The task: Exact repetition of the data below is required.

Input:
□ □ □ □ □ □ □

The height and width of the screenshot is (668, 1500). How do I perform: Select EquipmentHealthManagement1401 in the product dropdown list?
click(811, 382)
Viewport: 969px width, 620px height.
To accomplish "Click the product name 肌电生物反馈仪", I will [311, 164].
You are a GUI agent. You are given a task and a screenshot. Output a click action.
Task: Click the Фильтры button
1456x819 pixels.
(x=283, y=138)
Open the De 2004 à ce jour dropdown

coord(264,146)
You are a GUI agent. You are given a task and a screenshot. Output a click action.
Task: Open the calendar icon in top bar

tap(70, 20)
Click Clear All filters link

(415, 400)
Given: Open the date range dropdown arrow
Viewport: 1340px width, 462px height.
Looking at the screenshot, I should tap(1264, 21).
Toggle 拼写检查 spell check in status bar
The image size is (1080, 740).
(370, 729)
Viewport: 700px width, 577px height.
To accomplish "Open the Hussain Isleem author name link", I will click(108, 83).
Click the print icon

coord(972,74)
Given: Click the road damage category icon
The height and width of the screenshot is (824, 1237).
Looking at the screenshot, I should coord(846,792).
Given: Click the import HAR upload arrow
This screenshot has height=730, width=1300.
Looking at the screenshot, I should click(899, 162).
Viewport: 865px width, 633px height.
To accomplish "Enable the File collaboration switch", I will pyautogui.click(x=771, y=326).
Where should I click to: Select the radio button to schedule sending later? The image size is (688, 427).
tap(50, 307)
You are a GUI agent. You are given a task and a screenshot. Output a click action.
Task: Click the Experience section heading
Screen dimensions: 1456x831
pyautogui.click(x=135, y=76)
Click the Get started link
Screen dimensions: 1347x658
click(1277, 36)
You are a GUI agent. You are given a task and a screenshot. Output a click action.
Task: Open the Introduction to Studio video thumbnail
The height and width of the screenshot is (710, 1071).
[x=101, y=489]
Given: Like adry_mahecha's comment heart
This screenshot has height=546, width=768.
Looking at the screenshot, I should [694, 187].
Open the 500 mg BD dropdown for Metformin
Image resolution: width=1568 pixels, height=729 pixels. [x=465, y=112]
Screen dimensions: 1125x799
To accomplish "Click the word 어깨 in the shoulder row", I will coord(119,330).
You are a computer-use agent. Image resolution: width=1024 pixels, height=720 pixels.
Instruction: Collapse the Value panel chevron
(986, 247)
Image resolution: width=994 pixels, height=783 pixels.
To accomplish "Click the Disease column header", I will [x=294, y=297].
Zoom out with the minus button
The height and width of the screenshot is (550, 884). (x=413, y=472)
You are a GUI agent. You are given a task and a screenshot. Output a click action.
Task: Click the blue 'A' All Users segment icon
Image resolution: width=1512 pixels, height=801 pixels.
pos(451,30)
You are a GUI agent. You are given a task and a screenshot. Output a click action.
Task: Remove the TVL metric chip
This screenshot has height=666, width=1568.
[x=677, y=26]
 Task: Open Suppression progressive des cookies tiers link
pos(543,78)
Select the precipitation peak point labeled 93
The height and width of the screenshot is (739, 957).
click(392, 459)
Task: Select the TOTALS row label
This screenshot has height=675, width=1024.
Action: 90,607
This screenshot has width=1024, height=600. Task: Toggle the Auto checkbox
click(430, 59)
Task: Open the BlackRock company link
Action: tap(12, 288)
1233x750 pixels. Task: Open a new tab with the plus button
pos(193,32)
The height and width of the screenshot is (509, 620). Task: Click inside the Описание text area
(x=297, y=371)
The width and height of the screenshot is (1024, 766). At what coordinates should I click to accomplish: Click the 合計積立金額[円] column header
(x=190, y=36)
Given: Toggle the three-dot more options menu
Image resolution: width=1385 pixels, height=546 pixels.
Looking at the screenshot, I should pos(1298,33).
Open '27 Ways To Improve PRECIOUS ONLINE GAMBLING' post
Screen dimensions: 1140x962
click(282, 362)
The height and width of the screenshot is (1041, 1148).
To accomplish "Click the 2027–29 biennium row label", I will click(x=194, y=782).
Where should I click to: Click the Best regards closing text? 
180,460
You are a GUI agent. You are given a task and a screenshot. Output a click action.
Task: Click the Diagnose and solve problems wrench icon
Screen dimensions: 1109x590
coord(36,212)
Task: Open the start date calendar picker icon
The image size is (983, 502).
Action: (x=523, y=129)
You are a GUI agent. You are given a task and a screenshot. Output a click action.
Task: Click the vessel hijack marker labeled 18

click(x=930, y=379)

□ □ □ □ □ □ □

Exercise solution:
The height and width of the screenshot is (668, 1500). How do I perform: Select EquipmentHealthManagement1401 in the product dropdown list?
click(811, 382)
Viewport: 969px width, 620px height.
To accomplish "Click the product name 肌电生物反馈仪", I will [311, 164].
You are a GUI agent. You are given a task and a screenshot. Output a click action.
Task: Click the Фильтры button
1456x819 pixels.
(x=283, y=138)
Open the De 2004 à ce jour dropdown

coord(264,146)
You are a GUI agent. You are given a task and a screenshot. Output a click action.
Task: Open the calendar icon in top bar

tap(70, 20)
Click Clear All filters link

(415, 400)
Given: Open the date range dropdown arrow
Viewport: 1340px width, 462px height.
Looking at the screenshot, I should tap(1264, 21).
Toggle 拼写检查 spell check in status bar
The image size is (1080, 740).
(370, 729)
Viewport: 700px width, 577px height.
To accomplish "Open the Hussain Isleem author name link", I will click(108, 83).
Click the print icon

coord(972,74)
Given: Click the road damage category icon
The height and width of the screenshot is (824, 1237).
Looking at the screenshot, I should coord(846,792).
Given: Click the import HAR upload arrow
This screenshot has height=730, width=1300.
Looking at the screenshot, I should click(899, 162).
Viewport: 865px width, 633px height.
To accomplish "Enable the File collaboration switch", I will pyautogui.click(x=771, y=326).
Where should I click to: Select the radio button to schedule sending later? The image size is (688, 427).
tap(50, 307)
You are a GUI agent. You are given a task and a screenshot. Output a click action.
Task: Click the Experience section heading
Screen dimensions: 1456x831
pyautogui.click(x=135, y=76)
Click the Get started link
Screen dimensions: 1347x658
click(1277, 36)
You are a GUI agent. You are given a task and a screenshot. Output a click action.
Task: Open the Introduction to Studio video thumbnail
The height and width of the screenshot is (710, 1071).
[x=101, y=489]
Given: Like adry_mahecha's comment heart
This screenshot has height=546, width=768.
Looking at the screenshot, I should [694, 187].
Open the 500 mg BD dropdown for Metformin
Image resolution: width=1568 pixels, height=729 pixels. [x=465, y=112]
Screen dimensions: 1125x799
To accomplish "Click the word 어깨 in the shoulder row", I will coord(119,330).
You are a computer-use agent. Image resolution: width=1024 pixels, height=720 pixels.
Instruction: Collapse the Value panel chevron
(986, 247)
Image resolution: width=994 pixels, height=783 pixels.
To accomplish "Click the Disease column header", I will [x=294, y=297].
Zoom out with the minus button
The height and width of the screenshot is (550, 884). (x=413, y=472)
You are a GUI agent. You are given a task and a screenshot. Output a click action.
Task: Click the blue 'A' All Users segment icon
Image resolution: width=1512 pixels, height=801 pixels.
pos(451,30)
You are a GUI agent. You are given a task and a screenshot. Output a click action.
Task: Remove the TVL metric chip
This screenshot has height=666, width=1568.
[x=677, y=26]
 Task: Open Suppression progressive des cookies tiers link
pos(543,78)
Select the precipitation peak point labeled 93
The height and width of the screenshot is (739, 957).
click(392, 459)
Task: Select the TOTALS row label
This screenshot has height=675, width=1024.
Action: 90,607
This screenshot has width=1024, height=600. Task: Toggle the Auto checkbox
click(430, 59)
Task: Open the BlackRock company link
Action: tap(12, 288)
1233x750 pixels. Task: Open a new tab with the plus button
pos(193,32)
The height and width of the screenshot is (509, 620). Task: Click inside the Описание text area
(x=297, y=371)
The width and height of the screenshot is (1024, 766). At what coordinates should I click to accomplish: Click the 合計積立金額[円] column header
(x=190, y=36)
Given: Toggle the three-dot more options menu
Image resolution: width=1385 pixels, height=546 pixels.
Looking at the screenshot, I should pos(1298,33).
Open '27 Ways To Improve PRECIOUS ONLINE GAMBLING' post
Screen dimensions: 1140x962
click(282, 362)
The height and width of the screenshot is (1041, 1148).
To accomplish "Click the 2027–29 biennium row label", I will click(x=194, y=782).
Where should I click to: Click the Best regards closing text? 
180,460
You are a GUI agent. You are given a task and a screenshot. Output a click action.
Task: Click the Diagnose and solve problems wrench icon
Screen dimensions: 1109x590
coord(36,212)
Task: Open the start date calendar picker icon
The image size is (983, 502).
Action: (x=523, y=129)
You are a GUI agent. You are given a task and a screenshot. Output a click action.
Task: Click the vessel hijack marker labeled 18

click(x=930, y=379)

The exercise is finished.